10 warning signs that indicate sleep deprivation

10 warning signs that indicate sleep deprivation

Most adults are recommended between 7-9 hours per night. Constantly sleeping fewer hours may cause sleep deprivation, which can lead to several health complications. The condition may develop due to sleep disorders (insomnia, sleep apnea, narcolepsy, etc.), aging, illnesses such as depression, schizophrenia, chronic pain syndrome, cancer, etc., or due to other factors such as stress or change in schedule. To try and manage sleep deprivation, here are 10 warning signs to note:

Reduced productivity and performance
Chronic sleep deprivation hinders the body’s ability to think, function, or perform to its full potential. Sleep deprivation may also impact one’s ability to read social situations and make good decisions. This can hamper productivity and performance. According to certain studies, nighttime sleep and dreaming promote new learning and memory consolidation and improve creativity. While caffeine can help improve productivity momentarily, sleeping will help soak in information more effectively.

Insatiable appetite
According to a study conducted in 2004, those who sleep for 6 hours or less per night are likely to have reduced levels of the appetite-suppressing hormone leptin. They are also more likely to have increased levels of the hunger-stimulating hormone ghrelin. This development will likely cause more nighttime cravings and increase the risk of lifestyle diseases like diabetes.

Dull skin
The smallest amount of sleep deprivation can affect one’s appearance. Generally, sleep-deprived people are more likely to experience red, puffy eyes, dark undereye circles, and turned-down corners of the mouth. Regular, quality sleep can help reduce their occurrence and improve skin health.

Fatigue
Fatigue could be a result of a stressful day, overworking, or even an illness. However, if one experiences fatigue without any explainable cause, it may be a sign of sleep deprivation. Lack of restful sleep can impact the body’s ability to function and reduce motivation and productivity throughout the day.

Drop in libido
Sleep deprivation can also present itself in the form of lost libido, especially in women. Typically, women take up most of the care work around the home, be it with their children or aging parents. This hikes up their exhaustion levels and can negatively impact their sexual libido. A waning sex drive may also be linked to conditions such as sleep apnea or insomnia and warrants professional attention.

Lowered immunity
Proper sleep is necessary for the body to carry out repair and maintenance functions. As one sleeps, the immune system produces antibodies and cytokines to fight foreign invaders, such as bacteria and viruses. Sleep deprivation, however, hinders this process. Lack of sleep can weaken the body’s immunity against foreign invaders, increasing the likelihood of falling sick, and increasing recovery time.

Mood swings
Lack of sleep can affect the body’s ability to regulate emotions. This can lead to mood swings, instability, over-reactive behavior, and increased irritability. It can also make it difficult to cope with daily situations. Unchecked, chronic sleep deprivation may also lead to impulsive behavior, paranoia, hallucinations, anxiety, and depression.

High blood pressure
Lack of sleep impacts the hormones that balance stress and metabolism in the body. Sleep deprivation can cause significant swings in these hormones, which can cause high blood pressure.

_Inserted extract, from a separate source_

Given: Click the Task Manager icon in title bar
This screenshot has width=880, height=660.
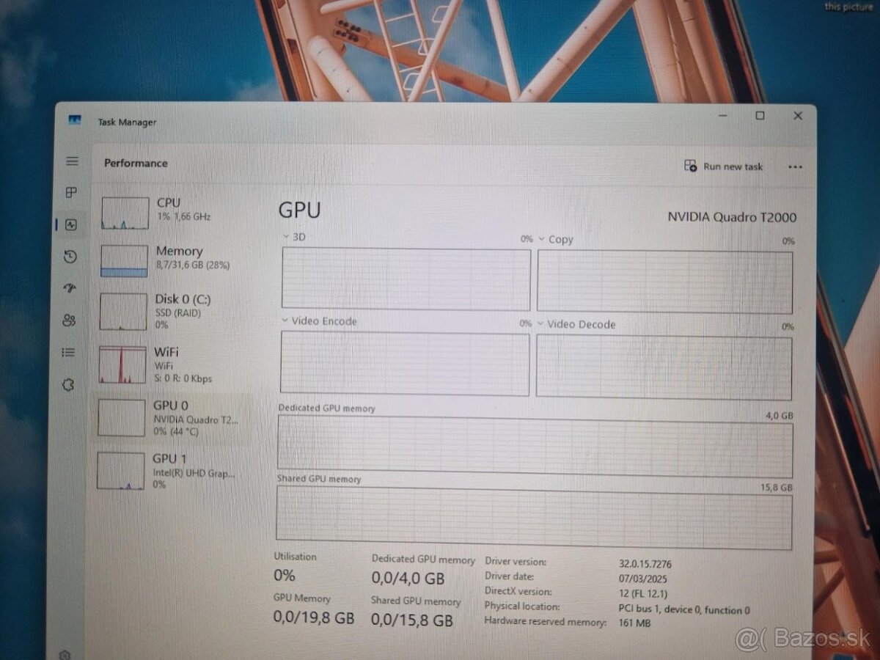Looking at the screenshot, I should coord(76,121).
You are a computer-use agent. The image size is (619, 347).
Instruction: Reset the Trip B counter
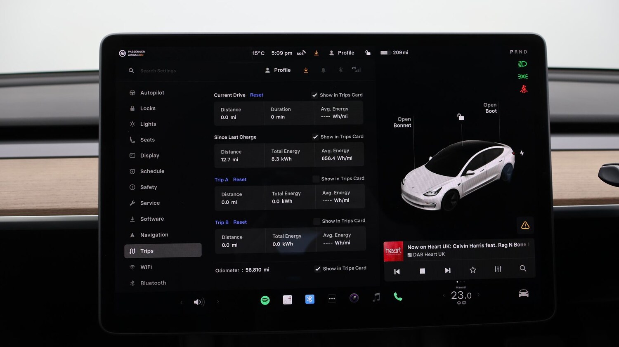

Increased risk of heart disease
In addition to blood pressure levels, lack of sleep may also increase the presence of chemicals that cause inflammation in the body. Together, these factors can increase the risk of heart disease.

Poor balance
Sleep also plays an important role in controlling balance and coordination. Sleep deprivation may result in impaired balance, making one more prone to accidents and injuries.

The best way to prevent sleep deprivation is by getting adequate rest each night. Some ways to get one’s sleep schedule back on track include:

Limiting daytime naps
Avoiding caffeine consumption after noon
Going to bed at the same time each night, and waking up at the same time each morning
Adhering to a sleep schedule even on weekends and holidays
Avoiding using the phone or other electronic devices one hour before bedtime
Trying relaxing activities before bed, such as taking a bath, reading, or meditating
Exercising regularly (but not close to bedtime)
Avoiding heavy meals too close to bedtime

If one experiences persistent sleep problems that impact the quality of their daily life, it may be time to visit the doctor. They can help test for any underlying conditions and help formulate a treatment plan to get one’s sleep schedule back on track.